The affiliated Nez Perce National Historic Trail, which marks the flight of the tribe from the US Army, is now part of the broad official Nez Perce NHP, including Big Hole in Montana, a refuge near Lake Roosevelt, the White Bird & Clearwater Battlefields, through Lolo Pass, Yellowstone, Billings and up to Bear Paw Battlefield. Over the years, I’ve visited these places on roadtrips, read several of the books, from I Will Fight No More Forever to Chief Joseph & the Flight of the Nez Perce and pondered the mistakes and tragedy. There is simply no excuse for breaking treaties, stealing land, or killing defenseless people, including women, children, the elderly and infants. When leaders take advantage of popular anger to focus attacks against a community, the result is often far more evil than any original sins. I encourage you to learn more, since the problem of demagoguery is still with us.

But the Nez Perce tribe is still here with us, like the flowers they used to cultivate here. They are re-learning the language that they used to be punished for speaking. They self-govern, petition the US government, sing songs, dance, teach their kids to gather plants, hunt, fish and carry on their cultural traditions and exercise their treaty rights. The lessons of their forefathers and their oral traditions continue to be remembered, spoken aloud and passed down to future generations. The park preserves petroglyphs, artifacts and sites of mythology. Their culture is vibrant and contributes a valuable perspective to all of us. They are not doomed to be permanent prisoners of tragedy, and the park film here is a refreshing reminder of the resilience and life of their culture and of the human spirit.
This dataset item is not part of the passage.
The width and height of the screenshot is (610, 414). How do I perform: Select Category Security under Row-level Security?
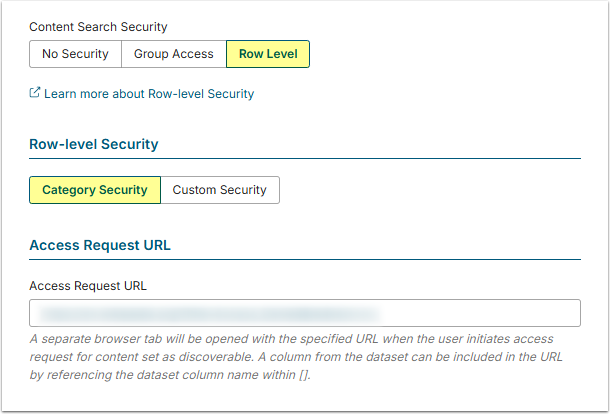click(94, 190)
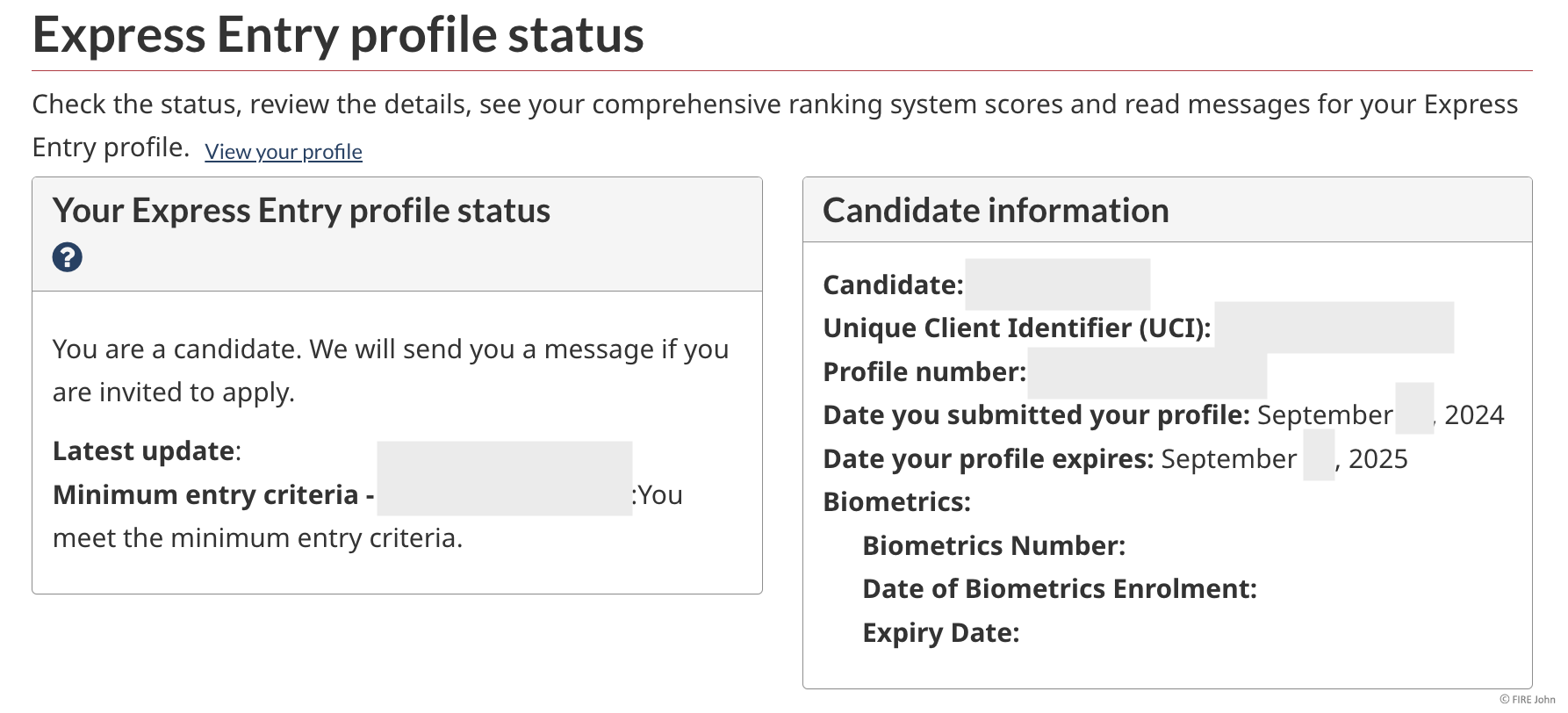Click the redacted candidate name field

pyautogui.click(x=1057, y=284)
President William Jefferson Clinton Birthplace Home National Historic Site

The ranger blamed Clinton for choosing the overly long name of the site, and he also explained why some Presidents get public sites and some stay private. Mostly it depends on what the family and community decide. Truman’s family donated their home, and the community here in Hope started trying to turn this house into a national park site as soon as Clinton was elected. The park is still developing as the Clintons are very much still living. One tip, unless you’re interested in the history of a particular brand of cone-shaped speakers, ignore the “open” sign at the large yellow house next to the parking lot and head through the black iron gate in the corner.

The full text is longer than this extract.